How to Manage Children with Oppositional Defiant Disorder (ODD). Part 1 January 28, 201921 Comments

Oppositional defiant disorder is characterised by a child’s consistent disregard for adults or authority figures. This is quite different from children’s ocassional display of stubbornness which is normal and can easily be corrected. Simply put, a child with ODD seems to have scores to settle with adults or authority figures and uses every opportunity to get even with them.

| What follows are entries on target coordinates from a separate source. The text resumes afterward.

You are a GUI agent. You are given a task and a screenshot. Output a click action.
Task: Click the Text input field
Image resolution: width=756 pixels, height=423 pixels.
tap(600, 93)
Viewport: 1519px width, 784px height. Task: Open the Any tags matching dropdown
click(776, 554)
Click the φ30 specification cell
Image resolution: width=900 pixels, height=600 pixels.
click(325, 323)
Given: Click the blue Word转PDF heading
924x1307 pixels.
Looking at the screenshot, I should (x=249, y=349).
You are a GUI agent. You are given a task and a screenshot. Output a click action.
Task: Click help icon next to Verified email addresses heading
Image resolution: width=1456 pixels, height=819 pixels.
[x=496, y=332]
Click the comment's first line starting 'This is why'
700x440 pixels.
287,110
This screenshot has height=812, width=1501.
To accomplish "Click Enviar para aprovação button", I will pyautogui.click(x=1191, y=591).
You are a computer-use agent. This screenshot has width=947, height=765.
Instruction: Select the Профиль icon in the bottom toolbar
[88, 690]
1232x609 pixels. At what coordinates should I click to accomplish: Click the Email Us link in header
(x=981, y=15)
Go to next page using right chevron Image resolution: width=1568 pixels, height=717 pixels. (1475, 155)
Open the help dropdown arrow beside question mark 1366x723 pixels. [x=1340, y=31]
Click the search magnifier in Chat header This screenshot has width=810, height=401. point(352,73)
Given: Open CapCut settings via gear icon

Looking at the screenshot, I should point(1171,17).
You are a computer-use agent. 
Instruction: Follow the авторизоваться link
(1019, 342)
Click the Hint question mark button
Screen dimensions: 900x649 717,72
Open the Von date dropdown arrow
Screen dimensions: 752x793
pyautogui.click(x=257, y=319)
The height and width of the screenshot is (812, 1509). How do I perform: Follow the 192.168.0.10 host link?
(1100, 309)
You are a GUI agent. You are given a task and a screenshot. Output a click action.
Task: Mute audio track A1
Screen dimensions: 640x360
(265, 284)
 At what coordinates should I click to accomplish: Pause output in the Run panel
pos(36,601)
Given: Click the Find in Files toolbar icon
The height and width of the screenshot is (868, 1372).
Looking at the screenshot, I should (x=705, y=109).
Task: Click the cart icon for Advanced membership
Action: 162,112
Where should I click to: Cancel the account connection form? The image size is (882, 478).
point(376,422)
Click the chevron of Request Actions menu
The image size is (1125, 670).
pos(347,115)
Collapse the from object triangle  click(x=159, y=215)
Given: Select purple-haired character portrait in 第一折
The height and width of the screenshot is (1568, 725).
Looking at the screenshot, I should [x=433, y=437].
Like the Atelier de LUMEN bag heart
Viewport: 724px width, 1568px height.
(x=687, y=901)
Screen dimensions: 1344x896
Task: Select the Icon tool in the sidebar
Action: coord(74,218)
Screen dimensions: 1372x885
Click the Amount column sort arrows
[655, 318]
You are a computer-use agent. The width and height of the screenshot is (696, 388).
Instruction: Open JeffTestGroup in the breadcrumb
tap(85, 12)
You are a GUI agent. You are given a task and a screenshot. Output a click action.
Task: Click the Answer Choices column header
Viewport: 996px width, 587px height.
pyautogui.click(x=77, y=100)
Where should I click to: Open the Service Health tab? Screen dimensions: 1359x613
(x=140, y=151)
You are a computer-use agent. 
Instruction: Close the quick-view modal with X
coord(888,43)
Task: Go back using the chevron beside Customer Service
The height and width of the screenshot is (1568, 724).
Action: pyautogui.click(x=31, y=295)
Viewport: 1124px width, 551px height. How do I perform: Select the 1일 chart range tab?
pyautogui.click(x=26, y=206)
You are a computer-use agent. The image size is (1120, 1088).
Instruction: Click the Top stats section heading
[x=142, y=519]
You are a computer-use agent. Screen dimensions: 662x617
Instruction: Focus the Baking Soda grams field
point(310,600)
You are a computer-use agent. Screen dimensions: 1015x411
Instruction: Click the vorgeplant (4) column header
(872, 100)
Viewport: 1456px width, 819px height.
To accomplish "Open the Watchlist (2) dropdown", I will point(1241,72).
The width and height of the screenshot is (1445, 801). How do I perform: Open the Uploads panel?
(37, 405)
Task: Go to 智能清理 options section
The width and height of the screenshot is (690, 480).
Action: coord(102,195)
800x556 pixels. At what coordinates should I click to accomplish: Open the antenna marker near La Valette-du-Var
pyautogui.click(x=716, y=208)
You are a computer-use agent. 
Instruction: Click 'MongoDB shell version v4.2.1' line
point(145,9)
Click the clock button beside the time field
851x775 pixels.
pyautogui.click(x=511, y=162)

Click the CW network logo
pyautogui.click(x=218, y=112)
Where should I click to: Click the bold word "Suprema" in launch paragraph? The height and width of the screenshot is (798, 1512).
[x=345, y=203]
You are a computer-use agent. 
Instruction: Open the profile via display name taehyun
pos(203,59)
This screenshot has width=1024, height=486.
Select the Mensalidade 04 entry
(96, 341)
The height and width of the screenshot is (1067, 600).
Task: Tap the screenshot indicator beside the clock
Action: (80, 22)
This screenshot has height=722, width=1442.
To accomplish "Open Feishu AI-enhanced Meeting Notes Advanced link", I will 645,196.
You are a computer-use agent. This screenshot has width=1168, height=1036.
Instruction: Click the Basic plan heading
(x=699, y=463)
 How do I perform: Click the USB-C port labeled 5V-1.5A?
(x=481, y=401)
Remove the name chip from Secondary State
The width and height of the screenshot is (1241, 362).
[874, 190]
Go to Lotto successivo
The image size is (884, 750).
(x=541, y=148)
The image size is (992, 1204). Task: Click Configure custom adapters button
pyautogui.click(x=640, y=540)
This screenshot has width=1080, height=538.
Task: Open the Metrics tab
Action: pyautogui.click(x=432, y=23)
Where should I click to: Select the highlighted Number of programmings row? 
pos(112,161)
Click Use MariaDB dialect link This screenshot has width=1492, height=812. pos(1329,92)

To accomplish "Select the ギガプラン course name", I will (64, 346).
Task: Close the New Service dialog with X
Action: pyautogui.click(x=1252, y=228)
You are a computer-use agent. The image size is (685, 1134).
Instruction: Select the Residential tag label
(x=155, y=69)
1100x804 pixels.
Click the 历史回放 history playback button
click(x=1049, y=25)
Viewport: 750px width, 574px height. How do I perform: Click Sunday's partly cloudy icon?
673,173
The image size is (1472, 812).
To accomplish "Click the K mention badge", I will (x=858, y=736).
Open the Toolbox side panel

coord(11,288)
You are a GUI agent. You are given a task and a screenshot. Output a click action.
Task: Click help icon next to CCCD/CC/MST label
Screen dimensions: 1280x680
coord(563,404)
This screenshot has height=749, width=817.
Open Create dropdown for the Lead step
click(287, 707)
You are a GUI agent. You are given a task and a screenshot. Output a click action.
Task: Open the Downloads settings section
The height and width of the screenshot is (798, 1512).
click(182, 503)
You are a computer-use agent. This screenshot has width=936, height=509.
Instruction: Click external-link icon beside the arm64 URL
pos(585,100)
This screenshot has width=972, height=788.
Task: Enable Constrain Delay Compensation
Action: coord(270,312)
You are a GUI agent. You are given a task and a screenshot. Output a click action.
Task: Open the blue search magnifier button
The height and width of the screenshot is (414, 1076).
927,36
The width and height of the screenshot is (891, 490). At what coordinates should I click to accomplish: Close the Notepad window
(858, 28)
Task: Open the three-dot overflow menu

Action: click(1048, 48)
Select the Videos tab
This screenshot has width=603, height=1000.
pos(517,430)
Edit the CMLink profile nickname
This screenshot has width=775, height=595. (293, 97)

What are the Signs of ODD?

A child with oppositional defiant disorder is always bitter or gets angry easily. He consistently exhibits unruly behaviour and hardly obeys instructions. He engages adults in arguments often, he is always questioning established standards and he breaks rules with impunity as he is not frightened by punishment. He often intentionally puts up annoying behaviours to upset others, especially adults or authority figures. He is not easily persuaded, he likes to have his way every time and frequently uses temper tantrums to get back at adults. The child is domineering and consequently likely to bully on other children. He blames others for his mistakes, has a justification for every misbehaviour and he is vindictive.

What Causes ODD?

Before now, it was thought that genetic or other biological factors could be responsible for the development of ODD but this hypothesis has been difficult to authenticate, since there are no established clear biological markers that children with ODD can be tested for. Over the years, child development experts have continued to acknowledge the influence of certain environmental factors on the development of ODD.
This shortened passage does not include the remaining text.